Istanbul: Polizei verbietet Kundgebung gegen Waldbrände am Cûdî

Die Istanbuler Polizei hat eine Kundgebung gegen die vom türkischen Militär am Cûdî entzündeten Waldbrände verboten. Die HDP-Abgeordnete Züleyha Gülüm bezeichnete die Maßnahme als einen „erbärmlichen Versuch“, sozialen Dissens zu ersticken.

Eine von Umweltorganisationen im Istanbuler Bezirk Kadıköy geplante Kundgebung gegen die Politik der verbrannten Erde am Berg Cûdî ist von der Polizei unterbunden worden. Begründet wurde das Verbot mit einer Verordnung des örtlichen Landratsamtes, wonach Versammlungen auf Grundlage der Corona-Verordnungen nicht gestattet seien. Die HDP-Abgeordnete Züleyha Gülüm bezeichnete die Maßnahme als Beispiel der Willkürjustiz in der Türkei und einen „erbärmlichen Versuch“, sozialen Dissens zu ersticken.

Seit Beginn der Sommerzeit brennt es am Çiyayê Cûdî – und das jeden Tag. Sobald ein vom Militär gelegter Brandherd auf dem imposanten Berg in der nordkurdischen Provinz Şirnex (türk. Şırnak) von Freiwilligen trotz Androhung von Repression in Eigeninitiative gelöscht wird – die Behörden verweigern nicht nur in der Regel die Brandbekämpfung, sie verhindern sie auch gezielt – entsteht an anderer Stelle schon der nächste. Offiziell wird die ökologische Vernichtung mit der sogenannten Aufstandsbekämpfung begründet. Man wolle mögliche Rückzugsräume der Guerilla zerstören, heißt es immer wieder.

Um die Öffentlichkeit auf die gezielte Zerstörung von Lebensräumen für Menschen und Tiere am Cûdî aufmerksam zu machen, hatte Hasan Özgüneş, HDP-Abgeordneter für die Region Şirnex, letzten Donnerstag einen dreitägigen Sitzstreik aufgenommen. Mit der Aktion, die breite Unterstützung fand, protestierte der Parlamentarier gegen das Schweigen der Verantwortlichen in Ankara.

Parlamentarier Hasan Özgüneş am letzten Tag des Sit-ins in Şirnex

Kritik richtete Özgüneş aber auch in die Richtung von Umweltorganisationen im Westen der Türkei.

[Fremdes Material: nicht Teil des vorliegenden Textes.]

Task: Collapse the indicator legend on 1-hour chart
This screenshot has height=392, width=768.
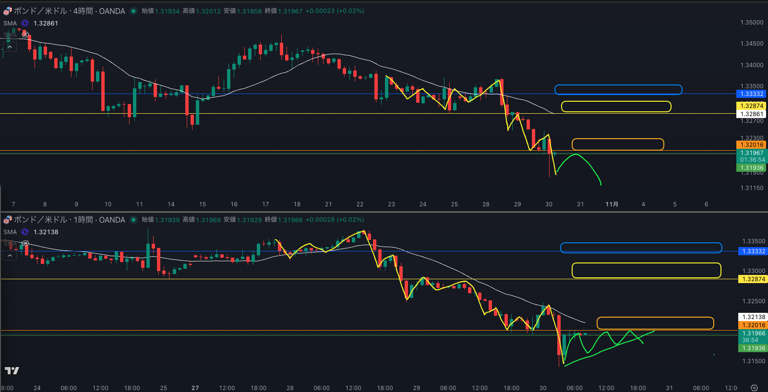Action: tap(10, 256)
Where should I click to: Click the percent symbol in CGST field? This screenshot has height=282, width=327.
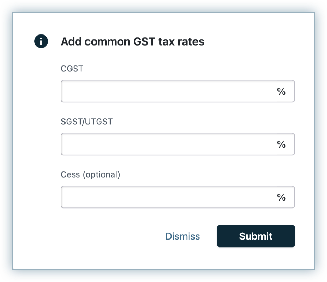281,91
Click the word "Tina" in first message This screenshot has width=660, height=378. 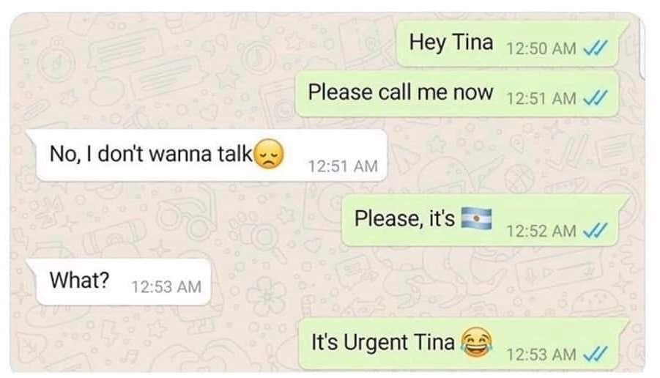[472, 42]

Jeder Mensch, der sich der Natur verbunden fühlt, sollte an der Verteidigung der Wälder in Kurdistan teilnehmen. „Für den Erhalt unserer Umwelt müssen wir alle gemeinsam kämpfen“, lautete die Botschaft des Abgeordneten.

Für die Zukunft eintreten

Daran knüpften auch die Aktivistinnen und Aktivisten in Istanbul an. Das Bündnis besteht aus dem Ökologierat des Demokratischen Kongresses der Völker (HDK), der marxistischen Ökologiebewegung Polen, der Istanbuler Zweigstelle der Initiative „Solidarität mit dem Ida-Gebirge“ und der Gruppe „Kinder der Natur“. Im Rahmen der Kundgebung vor dem Operngebäude Süreyya, die auch vom HDP-Abgeordneten Musa Piroğlu und Mitgliedern des Provinzverbands der HDP Istanbul unterstützt wurde, sollte lediglich eine öffentliche Erklärung abgegeben werden.

HDP-Abgeordneter Musa Piroğlu (im Rollstuhl)

„Das ist schon zu viel des Guten für diese Regierung. Sie will mit Maßnahmen, die im Widerspruch ihrer eigenen Gesetze stehen, die Stimme derer ersticken, die sich für die Zukunft von uns allen einsetzen“, kritisierte Züleyha Gülüm. Entmutigen lasse sie sich aber nicht: „Wir sind entschlossen, für unsere Zukunft einzutreten. Wir werden nicht dabei zusehen, wie unsere Wälder, Täler und Berge, unsere Tiere und unsere Natur ausgeplündert und vernichtet werden.“ Die Zusammenkunft endete mit Beifall und der Ankündigung, weitere Aktionen gegen die Waldbrände am Cûdî durchzuführen.